### Work to be completed
Transcribe all the data, leaving each word as it is.

○ ○ ○ ○ ○ ○ ○

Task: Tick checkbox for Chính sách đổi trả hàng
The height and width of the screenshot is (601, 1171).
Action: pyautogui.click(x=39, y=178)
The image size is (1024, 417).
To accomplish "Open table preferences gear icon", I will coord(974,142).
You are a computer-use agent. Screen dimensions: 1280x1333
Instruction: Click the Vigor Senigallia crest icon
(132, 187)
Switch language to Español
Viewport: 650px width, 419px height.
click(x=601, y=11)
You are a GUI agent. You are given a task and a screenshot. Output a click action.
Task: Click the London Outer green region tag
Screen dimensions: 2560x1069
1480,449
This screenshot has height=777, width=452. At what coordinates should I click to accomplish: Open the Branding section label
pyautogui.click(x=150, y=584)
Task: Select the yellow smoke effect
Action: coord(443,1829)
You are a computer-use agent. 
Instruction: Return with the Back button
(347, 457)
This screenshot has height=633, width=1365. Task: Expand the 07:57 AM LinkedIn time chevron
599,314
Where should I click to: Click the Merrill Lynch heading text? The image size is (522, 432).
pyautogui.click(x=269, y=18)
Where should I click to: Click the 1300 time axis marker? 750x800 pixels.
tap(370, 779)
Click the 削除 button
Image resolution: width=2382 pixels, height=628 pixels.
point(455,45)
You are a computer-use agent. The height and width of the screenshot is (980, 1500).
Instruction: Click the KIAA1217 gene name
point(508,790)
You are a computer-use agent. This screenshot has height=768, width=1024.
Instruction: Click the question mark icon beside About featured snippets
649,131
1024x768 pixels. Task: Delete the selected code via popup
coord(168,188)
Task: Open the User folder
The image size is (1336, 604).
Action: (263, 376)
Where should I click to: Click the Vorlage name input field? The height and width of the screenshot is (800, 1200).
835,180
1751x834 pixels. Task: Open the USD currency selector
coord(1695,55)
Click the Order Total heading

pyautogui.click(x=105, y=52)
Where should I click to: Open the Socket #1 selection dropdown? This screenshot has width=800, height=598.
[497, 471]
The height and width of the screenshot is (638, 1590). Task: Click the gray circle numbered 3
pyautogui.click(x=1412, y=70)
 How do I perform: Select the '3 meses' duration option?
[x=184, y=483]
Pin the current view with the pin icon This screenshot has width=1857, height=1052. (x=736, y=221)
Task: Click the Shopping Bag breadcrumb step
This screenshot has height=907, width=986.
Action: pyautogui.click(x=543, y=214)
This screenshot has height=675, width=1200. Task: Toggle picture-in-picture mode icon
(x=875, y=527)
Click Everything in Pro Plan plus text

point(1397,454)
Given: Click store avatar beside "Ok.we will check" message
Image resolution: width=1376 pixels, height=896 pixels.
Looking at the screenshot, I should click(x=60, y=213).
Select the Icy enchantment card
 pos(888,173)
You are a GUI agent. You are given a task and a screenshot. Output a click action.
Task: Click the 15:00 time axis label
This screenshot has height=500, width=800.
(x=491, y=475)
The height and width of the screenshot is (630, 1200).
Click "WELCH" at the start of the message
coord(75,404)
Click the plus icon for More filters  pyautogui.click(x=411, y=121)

○ ○ ○ ○ ○ ○ ○

### Completed task
Task: Tick checkbox for Chính sách đổi trả hàng
The height and width of the screenshot is (601, 1171).
Action: pyautogui.click(x=39, y=178)
The image size is (1024, 417).
To accomplish "Open table preferences gear icon", I will coord(974,142).
You are a computer-use agent. Screen dimensions: 1280x1333
Instruction: Click the Vigor Senigallia crest icon
(132, 187)
Switch language to Español
Viewport: 650px width, 419px height.
click(x=601, y=11)
You are a GUI agent. You are given a task and a screenshot. Output a click action.
Task: Click the London Outer green region tag
Screen dimensions: 2560x1069
1480,449
This screenshot has height=777, width=452. At what coordinates should I click to accomplish: Open the Branding section label
pyautogui.click(x=150, y=584)
Task: Select the yellow smoke effect
Action: coord(443,1829)
You are a computer-use agent. 
Instruction: Return with the Back button
(347, 457)
This screenshot has height=633, width=1365. Task: Expand the 07:57 AM LinkedIn time chevron
599,314
Where should I click to: Click the Merrill Lynch heading text? The image size is (522, 432).
pyautogui.click(x=269, y=18)
Where should I click to: Click the 1300 time axis marker? 750x800 pixels.
tap(370, 779)
Click the 削除 button
Image resolution: width=2382 pixels, height=628 pixels.
point(455,45)
You are a computer-use agent. The height and width of the screenshot is (980, 1500).
Instruction: Click the KIAA1217 gene name
point(508,790)
You are a computer-use agent. This screenshot has height=768, width=1024.
Instruction: Click the question mark icon beside About featured snippets
649,131
1024x768 pixels. Task: Delete the selected code via popup
coord(168,188)
Task: Open the User folder
The image size is (1336, 604).
Action: (263, 376)
Where should I click to: Click the Vorlage name input field? The height and width of the screenshot is (800, 1200).
835,180
1751x834 pixels. Task: Open the USD currency selector
coord(1695,55)
Click the Order Total heading

pyautogui.click(x=105, y=52)
Where should I click to: Open the Socket #1 selection dropdown? This screenshot has width=800, height=598.
[497, 471]
The height and width of the screenshot is (638, 1590). Task: Click the gray circle numbered 3
pyautogui.click(x=1412, y=70)
 How do I perform: Select the '3 meses' duration option?
[x=184, y=483]
Pin the current view with the pin icon This screenshot has width=1857, height=1052. (x=736, y=221)
Task: Click the Shopping Bag breadcrumb step
This screenshot has height=907, width=986.
Action: pyautogui.click(x=543, y=214)
This screenshot has height=675, width=1200. Task: Toggle picture-in-picture mode icon
(x=875, y=527)
Click Everything in Pro Plan plus text

point(1397,454)
Given: Click store avatar beside "Ok.we will check" message
Image resolution: width=1376 pixels, height=896 pixels.
Looking at the screenshot, I should click(x=60, y=213).
Select the Icy enchantment card
 pos(888,173)
You are a GUI agent. You are given a task and a screenshot. Output a click action.
Task: Click the 15:00 time axis label
This screenshot has height=500, width=800.
(x=491, y=475)
The height and width of the screenshot is (630, 1200).
Click "WELCH" at the start of the message
coord(75,404)
Click the plus icon for More filters  pyautogui.click(x=411, y=121)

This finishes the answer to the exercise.